The first time you went kayak fishing, you probably had to recall some of your previous training to get the most out of your adventure. It’s the same with our four-legged friends too. With the right training, your dog can be an excellent water adventure buddy. Below are a few preliminary areas to focus on with your pup.
Know the Water You're Paddling
A lake is probably the safest place to paddle with your dog, but if you’re going river kayaking with your pooch, it’s important that you are familiar with the river in its current state of flow. Paddle the river without your dog first to make sure there are no surprise rapids that have appeared since you last ran it. This is extremely important during rainy seasons or on rivers that have water release times. Make sure the river is mellow and there are multiple places to take out should your dog get anxious while on the water. We wouldn’t advise ever taking your dog out on big, open waters as the risk of mishap is too high.
Does Your Dog Like Water?
It's a must! Don't try "forcing" water on a non-water dog. There are some dogs that just don't like water and will be stressed out the entire time on a kayak, which will not be fun for you or them. It's pretty simple to know if you have a non-water dog--if they don't like to run or jump in the water on hot days, or you bring them in water just deeper than what they can stand in and they immediately try swimming back to shore, you unfortunately have a dog that won't be comfortable on a kayak.

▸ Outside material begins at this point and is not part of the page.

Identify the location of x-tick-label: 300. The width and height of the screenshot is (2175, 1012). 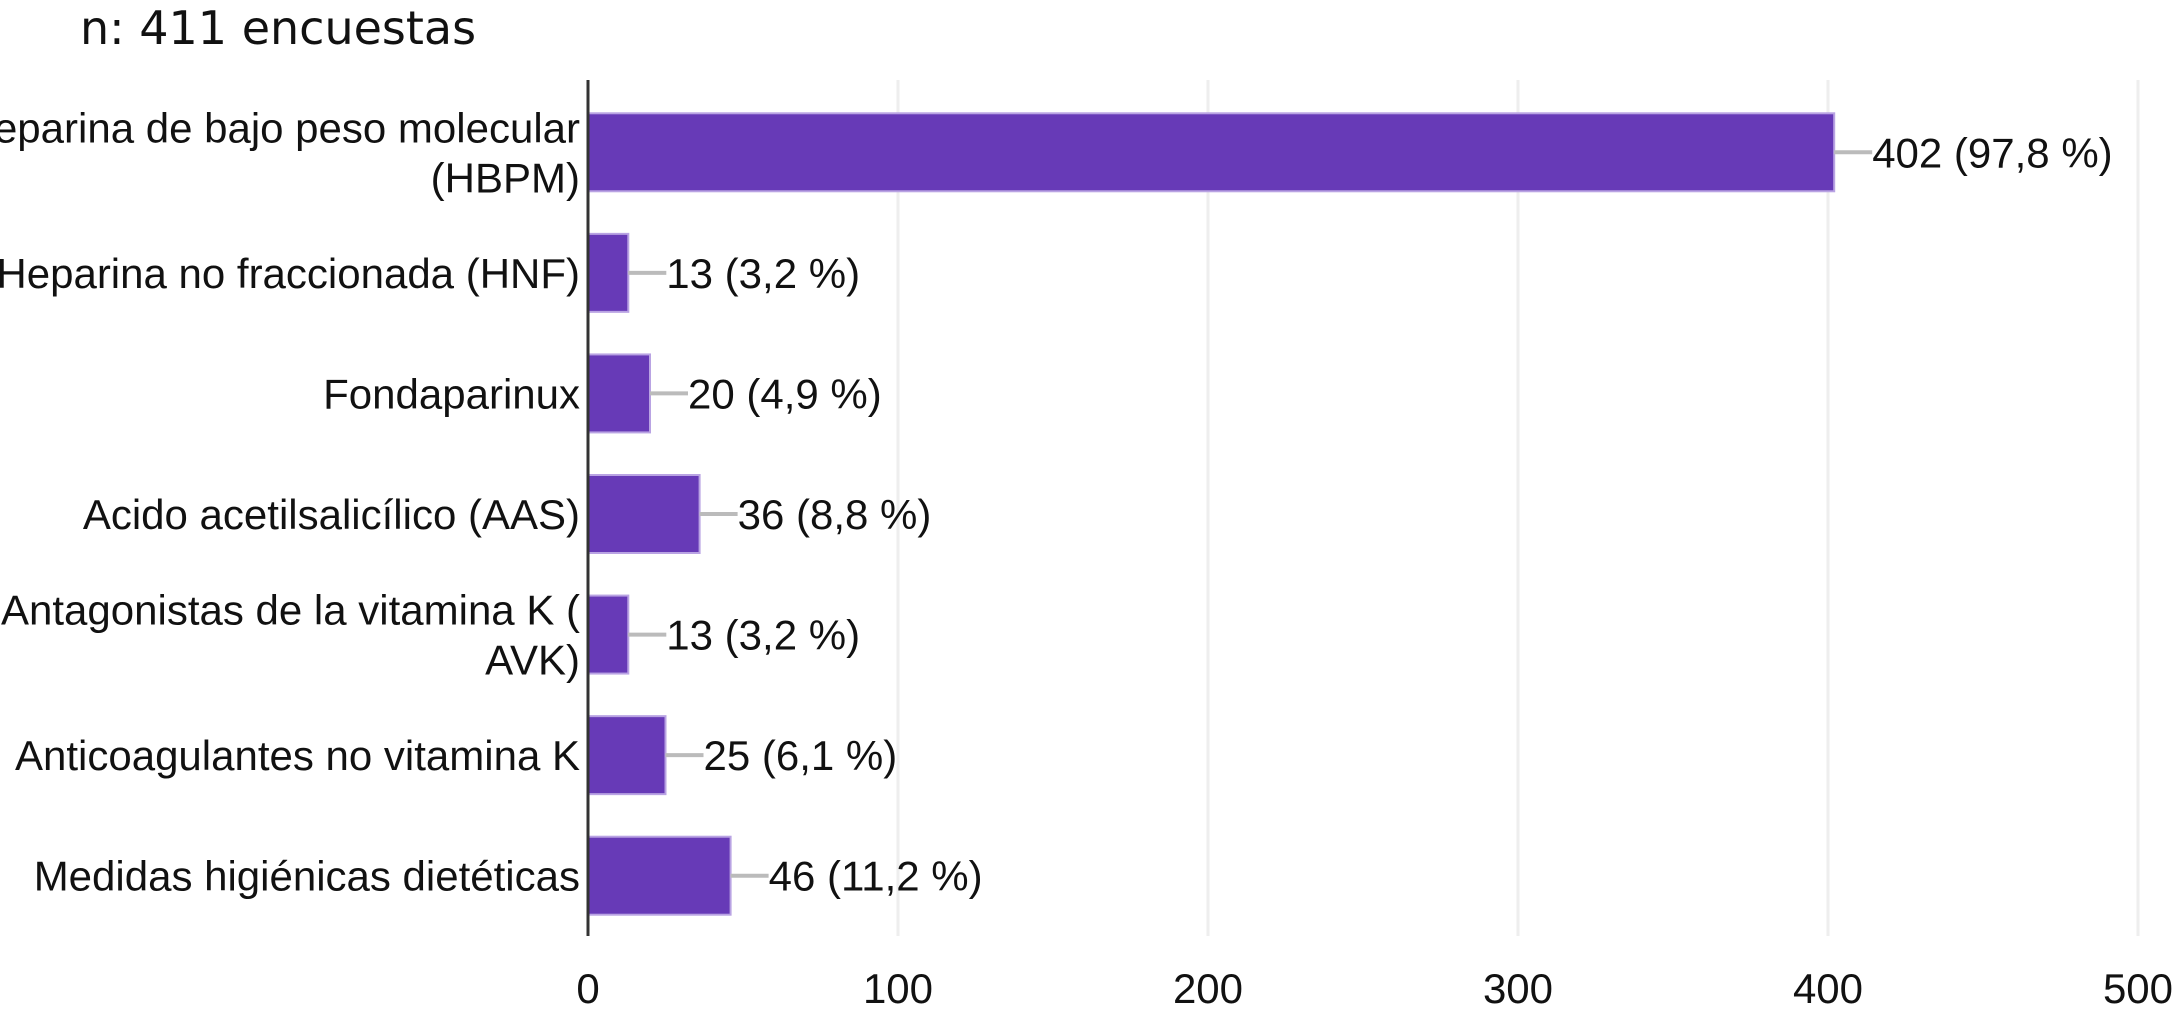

Sit, stay, come and leave it are always important commands in a dog’s (and your) life. However, it’s even more important while out on the water. If there is something that catches your dog's eye—you don't want them to leap off the boat after it.
Introduce the Kayak
To a dog, a kayak can be big and scary. Putting the kayak in your house or yard and showing your dog that it’s safe to sit in, maybe getting in with them, will go a long way when they are ready to be out on the water.
Getting On And Off The Kayak
It’s not intuitive to a dog, especially while the boat is in the water, so teaching them the techniques on dry land will help them feel more comfortable with the process. Teach them to jump in, sit immediately (treats help) and remain in place. Repeat that technique in shallow water, holding the kayak still. The same training works for getting off of the boat. Of course, our littler pups can be lifted on and off by their harness.
Comfort is key. We test out our boats to make sure that they not only meet our fishing and experience needs, but to make sure that we can comfortably spend as much time out on the water as possible. Dogs find comfort in a secure footing, not sliding around in a wet kayak. Grab some deck padding or non-skid pads where the dog will be sitting, this will also help to keep them still.
- Life Vest. This may require additional training on dry land.
- Extra safety measure in case they fall in the water.
- For off-kayak land excursions. Don’t attach to your dog and tether to the boat while out on the water.
- Noses and bellies are susceptible to sun burns.
- Snacks and water. Bring some for yourself too!